Transcribe every line of the material below word for word, leaving out the pictures.

▶ **Supplied entries**:
-=-=-
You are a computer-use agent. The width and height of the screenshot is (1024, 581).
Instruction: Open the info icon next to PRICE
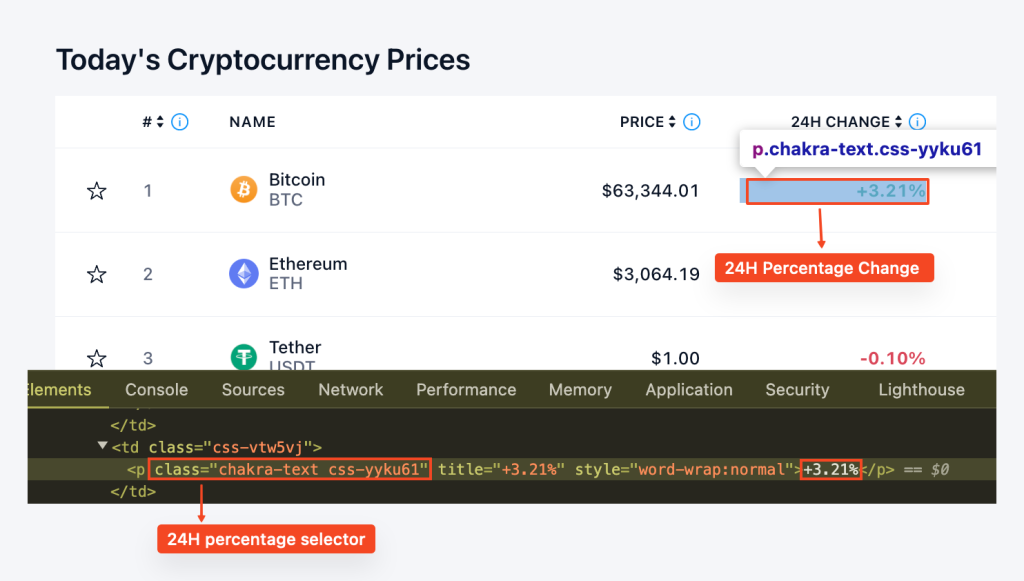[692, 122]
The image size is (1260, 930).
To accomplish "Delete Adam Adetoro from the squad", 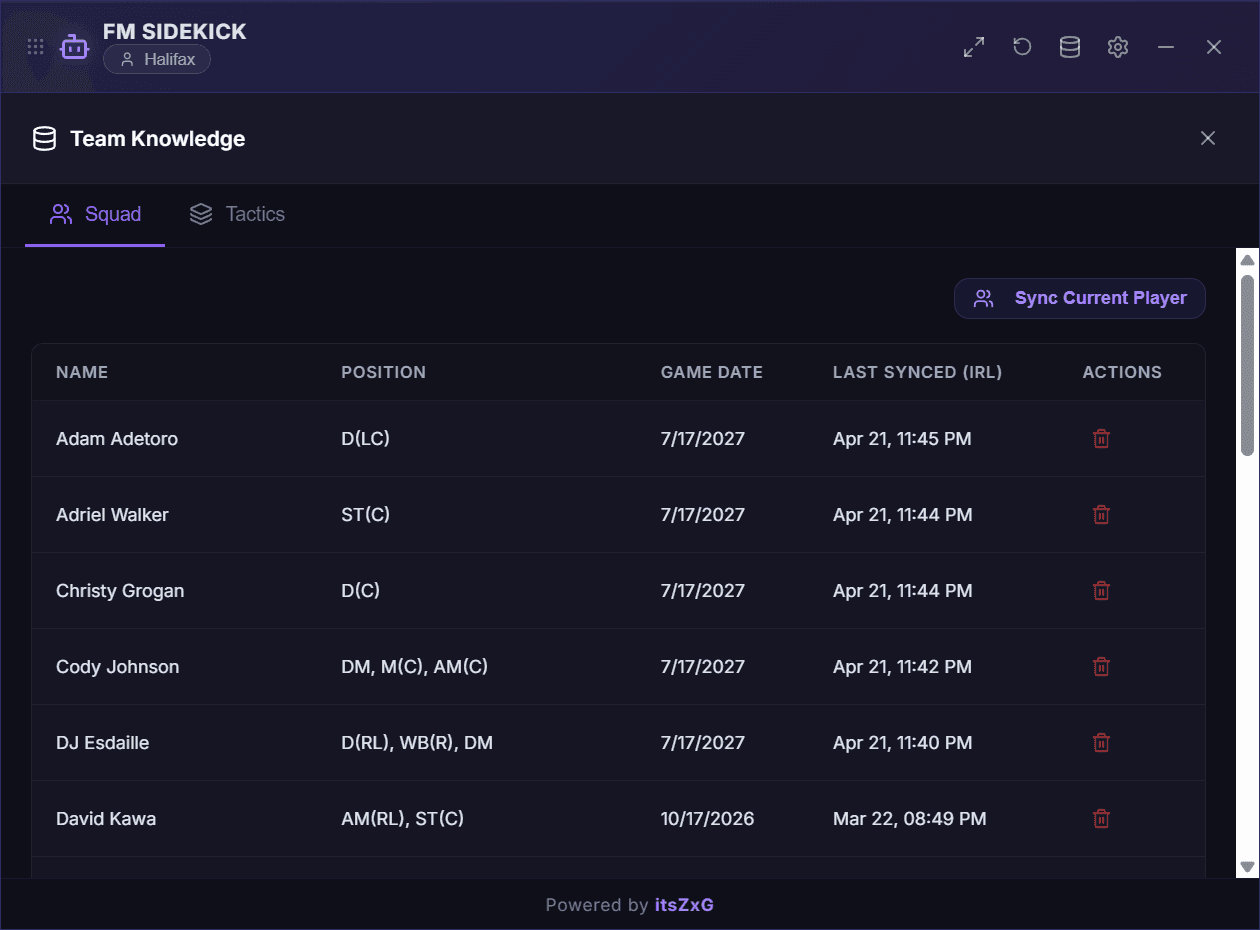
-=-=-
▶ **Solution**:
You are a computer-use agent. The width and height of the screenshot is (1024, 581).
Instruction: Open the info icon next to PRICE
[692, 122]
The image size is (1260, 930).
To accomplish "Delete Adam Adetoro from the squad", 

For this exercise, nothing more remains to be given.